# Directions
An exact copy of the lines from the top of the data through the line with "Finał akcji „Sprzątanie" is what you should give, with no pictures in it.

Collected data entries
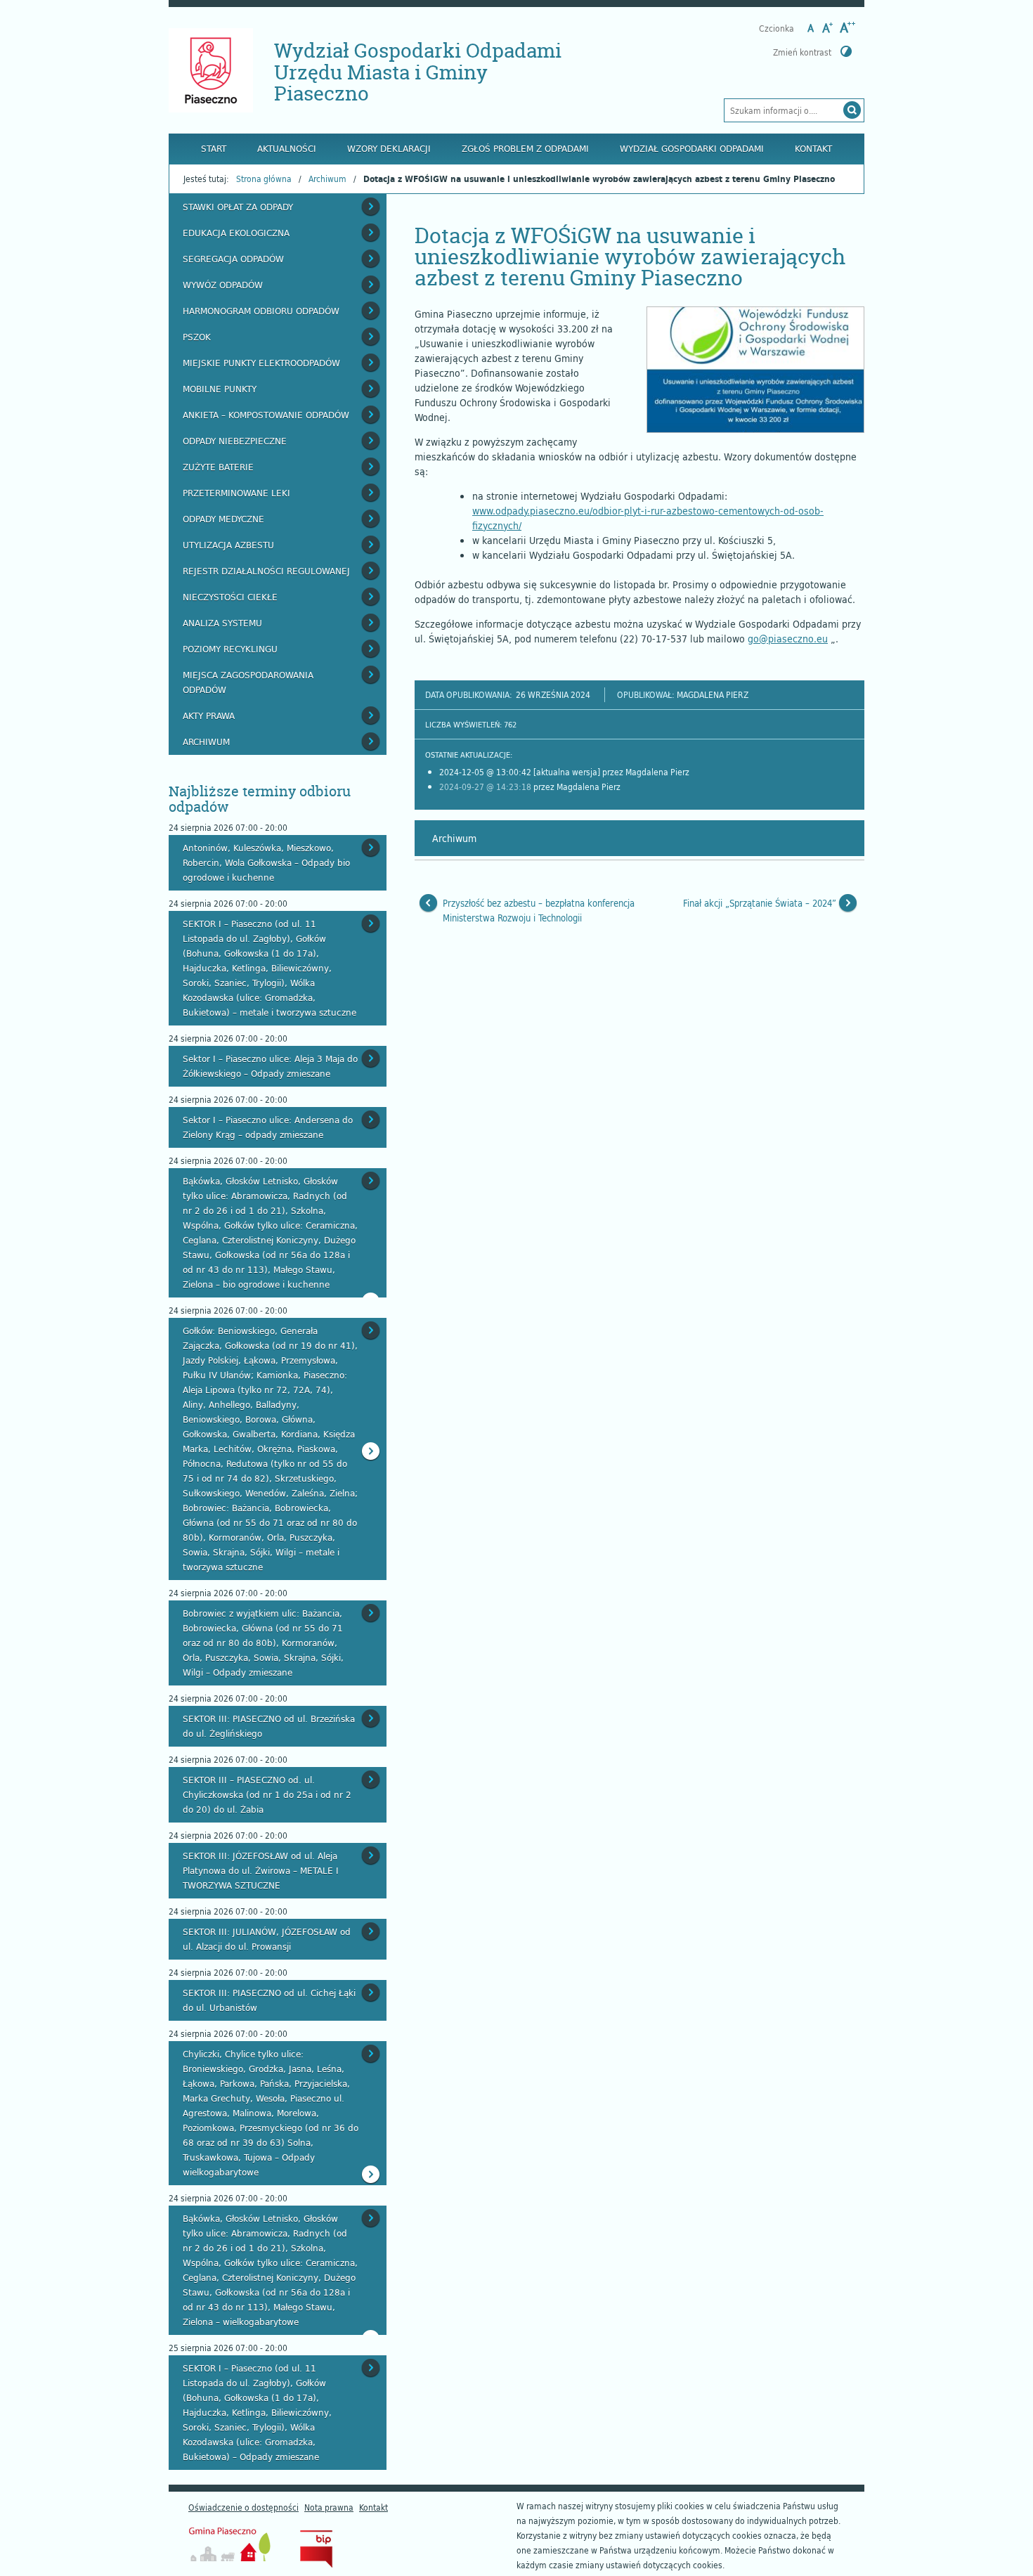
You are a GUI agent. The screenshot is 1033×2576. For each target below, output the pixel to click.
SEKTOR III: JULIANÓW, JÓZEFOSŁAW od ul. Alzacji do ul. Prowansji (267, 1939)
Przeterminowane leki (236, 492)
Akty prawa (209, 715)
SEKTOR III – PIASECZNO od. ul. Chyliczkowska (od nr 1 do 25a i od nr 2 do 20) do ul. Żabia (267, 1794)
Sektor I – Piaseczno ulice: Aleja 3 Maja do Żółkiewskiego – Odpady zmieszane (270, 1066)
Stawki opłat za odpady (238, 206)
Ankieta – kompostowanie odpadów (266, 414)
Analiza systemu (222, 622)
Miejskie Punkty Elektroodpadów (261, 362)
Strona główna (264, 178)
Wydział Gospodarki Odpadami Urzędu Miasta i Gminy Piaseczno (417, 72)
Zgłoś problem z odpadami (525, 148)
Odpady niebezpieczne (235, 440)
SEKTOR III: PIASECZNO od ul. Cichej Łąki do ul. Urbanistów (269, 2000)
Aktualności (286, 148)
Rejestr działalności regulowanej (266, 570)
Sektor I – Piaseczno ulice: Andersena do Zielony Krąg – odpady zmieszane (268, 1127)
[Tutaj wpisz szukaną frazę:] (783, 110)
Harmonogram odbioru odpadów (261, 310)
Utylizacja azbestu (228, 544)
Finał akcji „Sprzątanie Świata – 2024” (759, 903)
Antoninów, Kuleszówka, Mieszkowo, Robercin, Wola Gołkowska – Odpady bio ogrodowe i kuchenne (266, 862)
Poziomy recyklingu (230, 648)
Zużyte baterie (218, 466)
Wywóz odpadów (223, 284)
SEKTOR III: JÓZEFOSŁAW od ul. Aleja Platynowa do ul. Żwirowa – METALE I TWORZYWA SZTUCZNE (261, 1870)
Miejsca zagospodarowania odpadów (248, 682)
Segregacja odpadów (233, 258)
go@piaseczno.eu (788, 638)
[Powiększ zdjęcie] (755, 369)
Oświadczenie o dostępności (243, 2507)
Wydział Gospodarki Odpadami (692, 148)
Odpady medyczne (223, 518)
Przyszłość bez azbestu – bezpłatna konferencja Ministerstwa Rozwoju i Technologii (539, 910)
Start (213, 148)
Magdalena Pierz (712, 694)
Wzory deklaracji (389, 148)
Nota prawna (328, 2507)
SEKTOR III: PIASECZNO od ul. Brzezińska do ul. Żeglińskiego (269, 1726)
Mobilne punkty (219, 388)
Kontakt (813, 148)
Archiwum (327, 178)
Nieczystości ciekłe (230, 596)
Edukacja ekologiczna (236, 232)
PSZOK (197, 336)
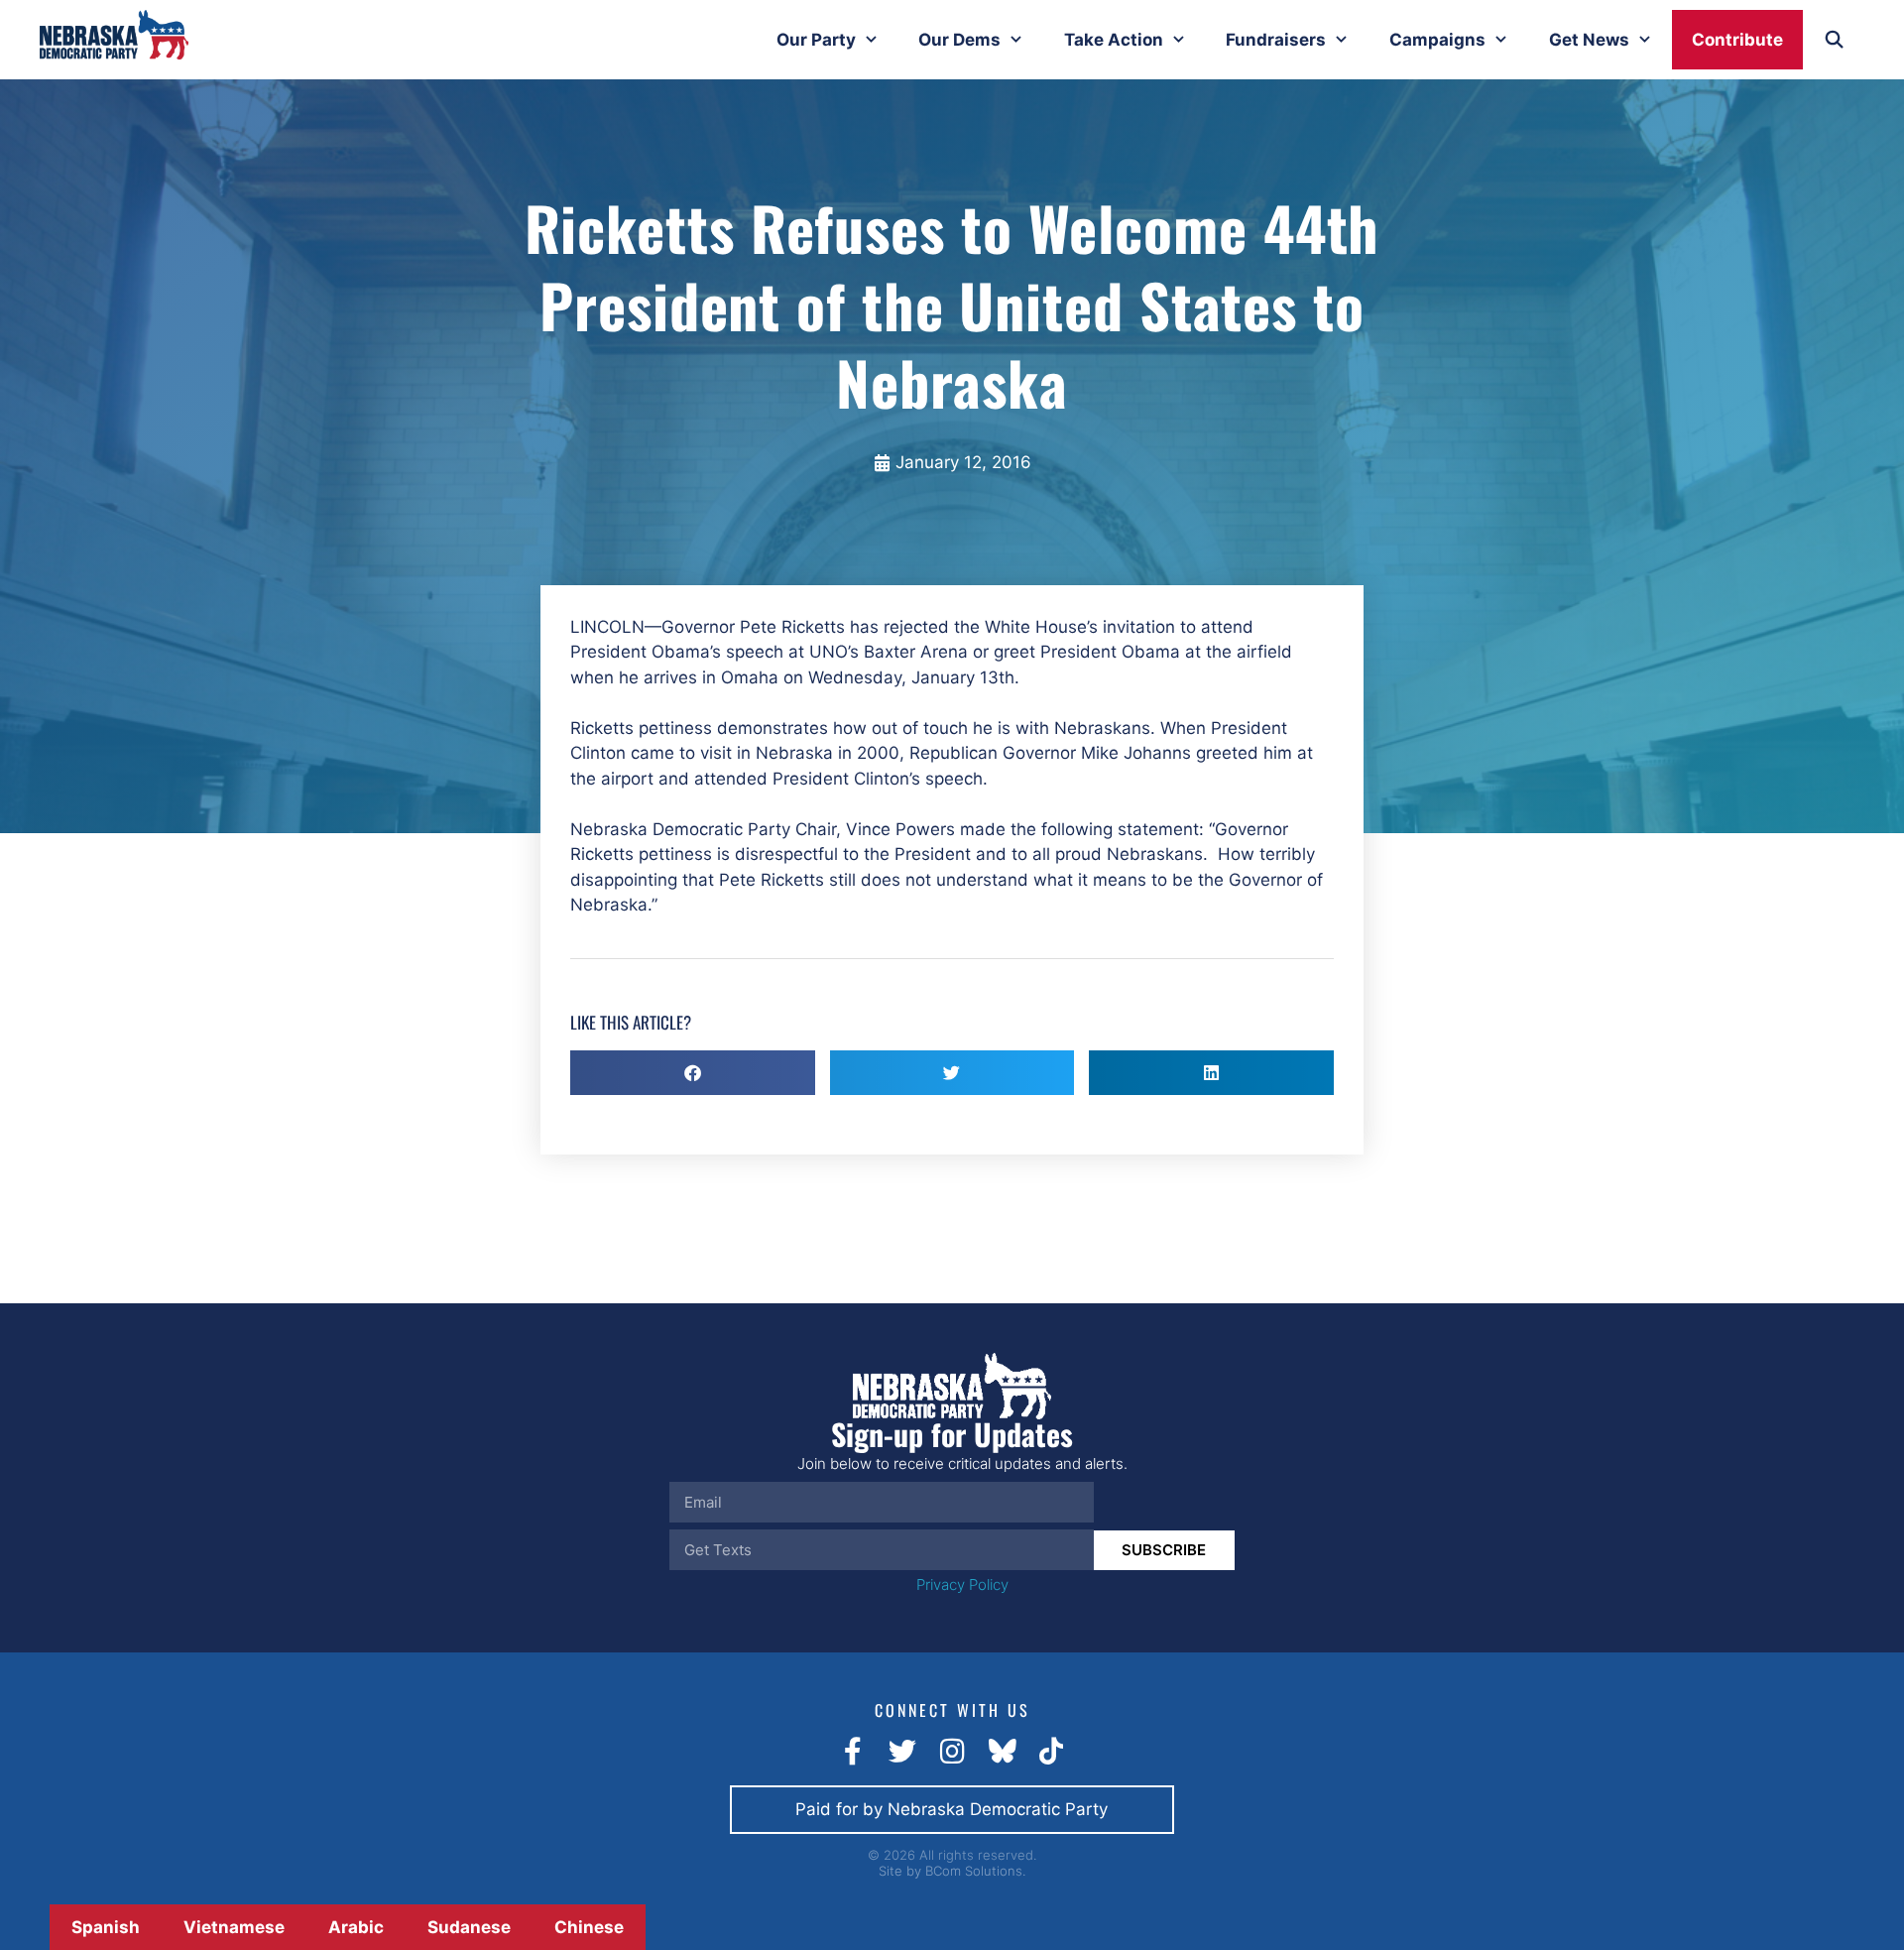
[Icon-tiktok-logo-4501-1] (1051, 1752)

# Task response
You are a GUI agent. The screenshot is 1033×2576. For each target below, output the pixel to click.
SEKTOR III: JULIANÓW, JÓZEFOSŁAW od ul. Alzacji do ul. Prowansji (267, 1939)
Przeterminowane leki (236, 492)
Akty prawa (209, 715)
SEKTOR III – PIASECZNO od. ul. Chyliczkowska (od nr 1 do 25a i od nr 2 do 20) do ul. Żabia (267, 1794)
Sektor I – Piaseczno ulice: Aleja 3 Maja do Żółkiewskiego – Odpady zmieszane (270, 1066)
Stawki opłat za odpady (238, 206)
Ankieta – kompostowanie odpadów (266, 414)
Analiza systemu (222, 622)
Miejskie Punkty Elektroodpadów (261, 362)
Strona główna (264, 178)
Wydział Gospodarki Odpadami Urzędu Miasta i Gminy Piaseczno (417, 72)
Zgłoś problem z odpadami (525, 148)
Odpady niebezpieczne (235, 440)
SEKTOR III: PIASECZNO od ul. Cichej Łąki do ul. Urbanistów (269, 2000)
Aktualności (286, 148)
Rejestr działalności regulowanej (266, 570)
Sektor I – Piaseczno ulice: Andersena do Zielony Krąg – odpady zmieszane (268, 1127)
[Tutaj wpisz szukaną frazę:] (783, 110)
Harmonogram odbioru odpadów (261, 310)
Utylizacja azbestu (228, 544)
Finał akcji „Sprzątanie Świata – 2024” (759, 903)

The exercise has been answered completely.